What we’re trying to do is demystify the role of the artist and the role of the arts and to reintegrate arts back into culture and take it out of performance and into the idea of embodiment. To me, those are the things that are very different from the way that the world treats art as a commodity, as something to be mined for the value that it possesses, not the intrinsic value but the profit that can be extracted from the product. Our framework is about, one, that we have our own uses for that art and culture: for us to build value that is important for us locally and realize that if we think about the production of culture as a comprehensive framework for how our community works, then we can begin to change our perception of what it means to be cultured, what it means to participate in the arts, what it means to consume culture.
Those are the things that I think we’re working with and trying to figure out in our local community.
Pier Carlo: Why do you think artists might be best positioned to be leaders in their communities in a way that they’re not doing currently?
Carlton: This is the easiest question in the world! I think, one, no matter what we’ve been told, all of us are creative. Every human born has the ability to create. It’s such a wonderful gift, right? Artists are the ones who made it to adulthood — and not all artists are adult, but I’m just using this as a ... just hang with the picture for a sec — artists are the ones who made it to adulthood refusing to believe everyone that told them that they were not creative, and they continue to hold on to whatever that is inside of us that helps us to create, that helps us to build and imagine. They never lost it, and they’ve honed the ability to tap into that source any time they need to manifest something that doesn’t already exist.
That’s why artists are essential to building a new world, because everybody else, most of the other people are fixed in doing it the way that it’s been done. It’s like, “We only know how to do it like this because that’s the only way we’ve ever been shown.” Artists are like, “Well, you can do it like this, but you can also do it like this. You can do it like that too. Maybe over here you can do it like this.” People are uncomfortable with change — that’s just first and foremost — but I think people are also uncomfortable with having a lot of options and a lot of ideas. And so we have to make idea generation and the refining of ideas through collective community critique part of our collective critical analysis.
That’s what’s going to build the cities of tomorrow and the cities that we need today.
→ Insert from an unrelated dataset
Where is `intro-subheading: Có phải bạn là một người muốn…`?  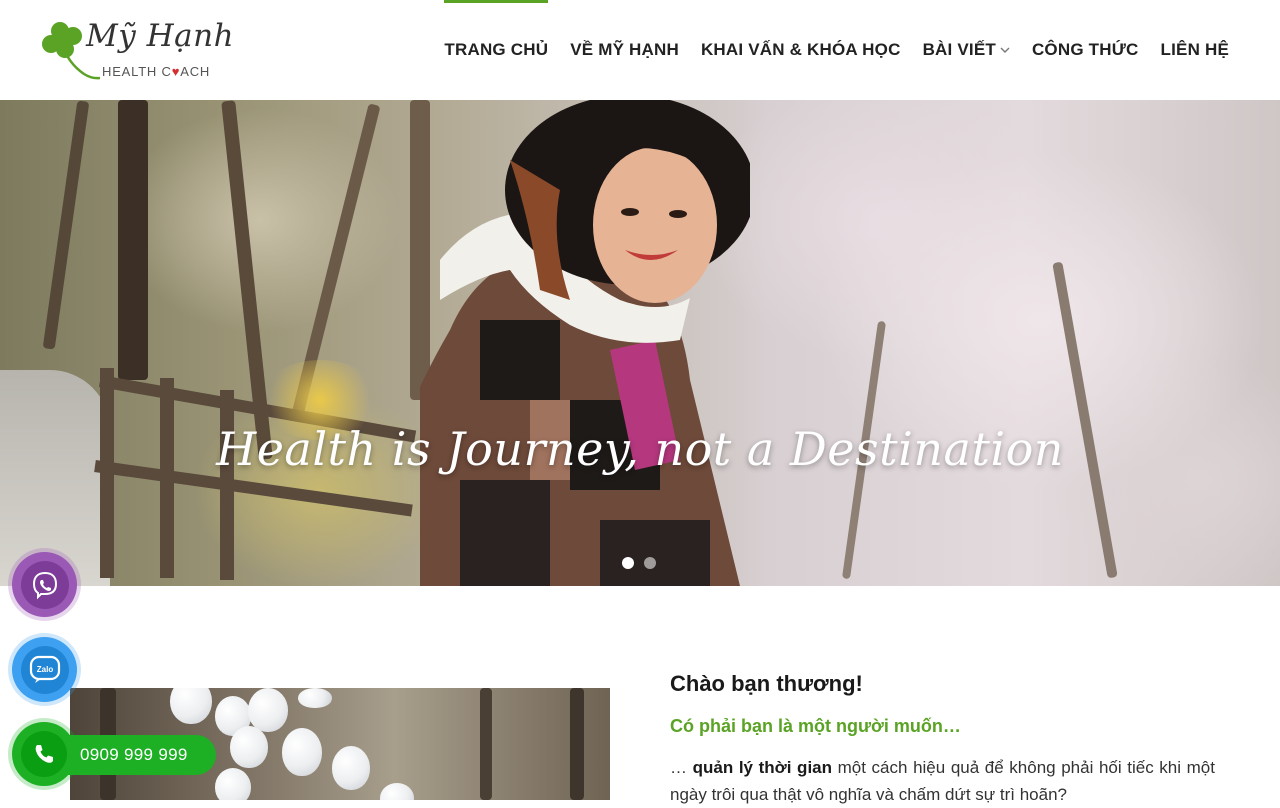 intro-subheading: Có phải bạn là một người muốn… is located at coordinates (816, 726).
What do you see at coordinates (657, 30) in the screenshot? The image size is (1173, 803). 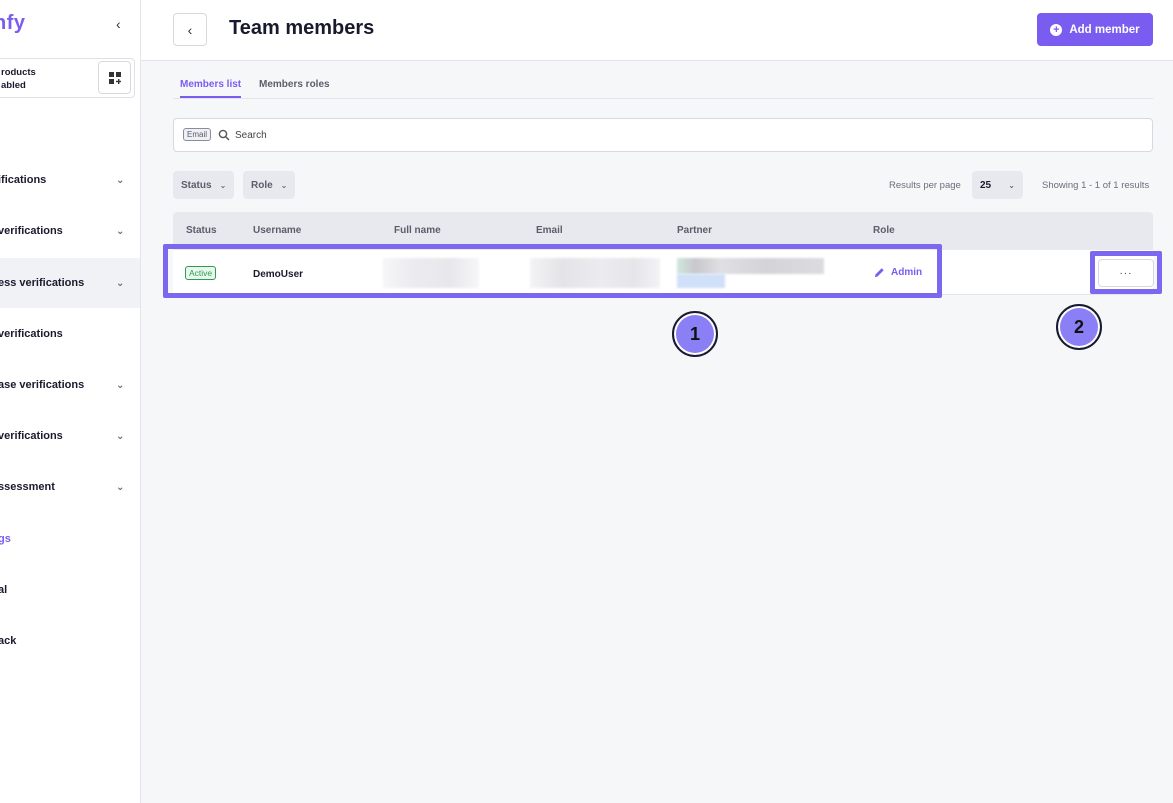 I see `page-header: ‹ Team members + Add member` at bounding box center [657, 30].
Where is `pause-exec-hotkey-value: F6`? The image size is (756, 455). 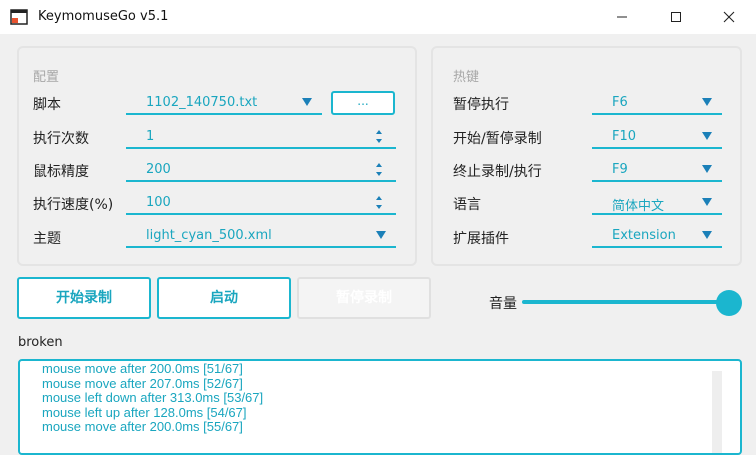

That’s different from the way that I think most leaders approach community development and city management, which is from operating those spaces as businesses or corporations. Artists tend to look at these as landscapes and built environments that are still in need of refinement and design and input from a collective. Creativity is essential to the development of the 21st century society, and artists are most prone to do that because of the way that we can access creativity.